** PROVIDED PASSAGE **

TW202425019A - Method for forming magnetic element winding does not affect power density of magnetic element - Google Patents

Abstract

A method for forming a magnetic element winding is provided, comprising steps of firstly providing a winding frame, and then winding a wire on the winding frame to form a plurality of windings of basic coils. The length of a wire segment from each of two ends of the wire to the portion that is wound to form the basic coils is greater than the length of the wire for winding the plurality of windings of coils. Afterward, two line segments of the wire that are connected to two ends of the basic coils are used to continue winding the plurality of windings of coils to complete a magnetic element winding. The magnetic element winding has two line outlet tails, and the two line outlet tails are formed by extending the outermost ones of the plurality of coils..

Description

Method for forming magnetic element winding

The present invention relates to a forming method of a magnetic element winding, and more particularly to a forming method in which two outgoing wire ends of the magnetic element winding are both formed by extending the outermost wires of a plurality of coils.

** DATA EXCERPT **

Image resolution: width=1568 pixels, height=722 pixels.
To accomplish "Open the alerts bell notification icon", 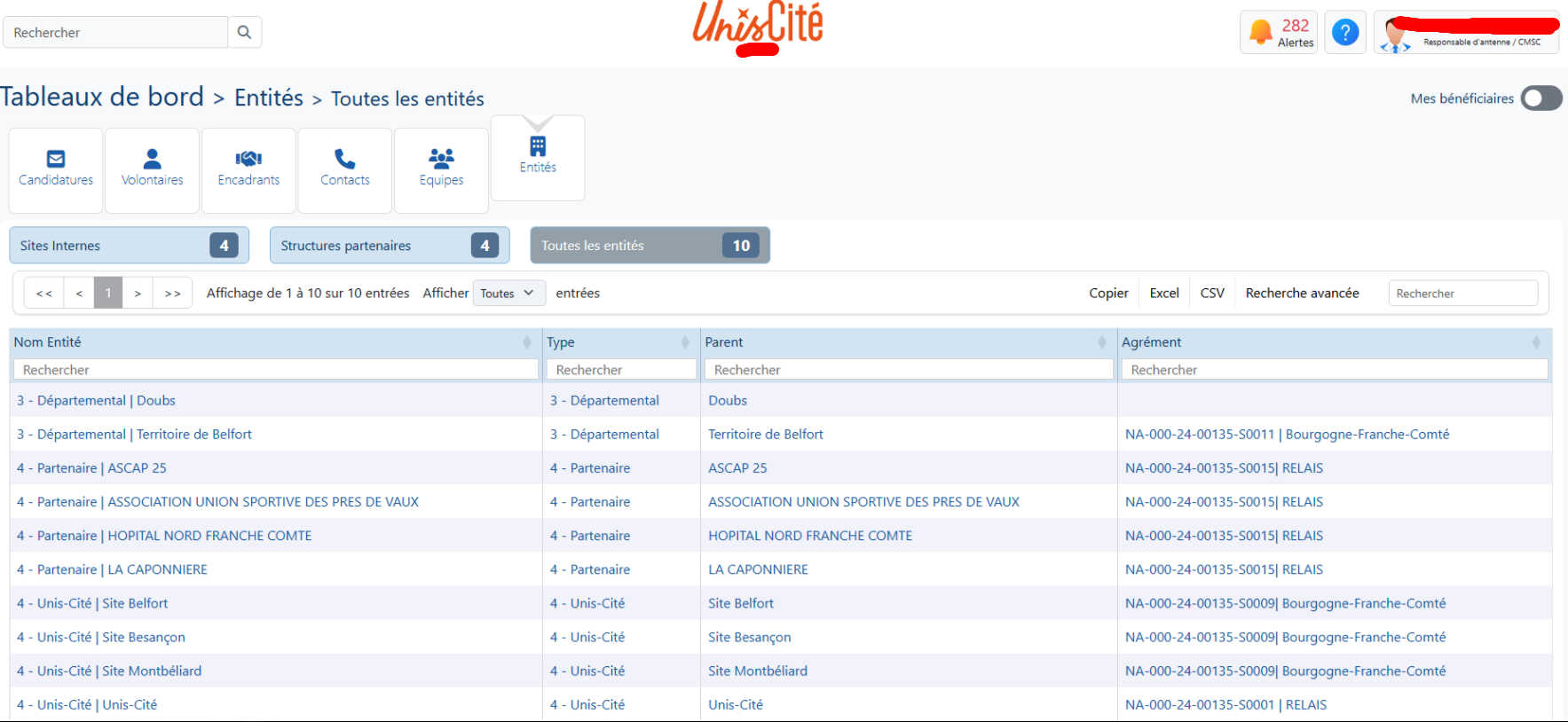I will [x=1260, y=33].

** EXERCISE DETAILS **
Copy the part of the patent text that opens with the words "The present invention" and closes with "a plurality of coils.", putting "line outlet tails" in place of "outgoing wire ends".

** SOLUTION TO THIS EXERCISE **
The present invention relates to a forming method of a magnetic element winding, and more particularly to a forming method in which two line outlet tails of the magnetic element winding are both formed by extending the outermost wires of a plurality of coils.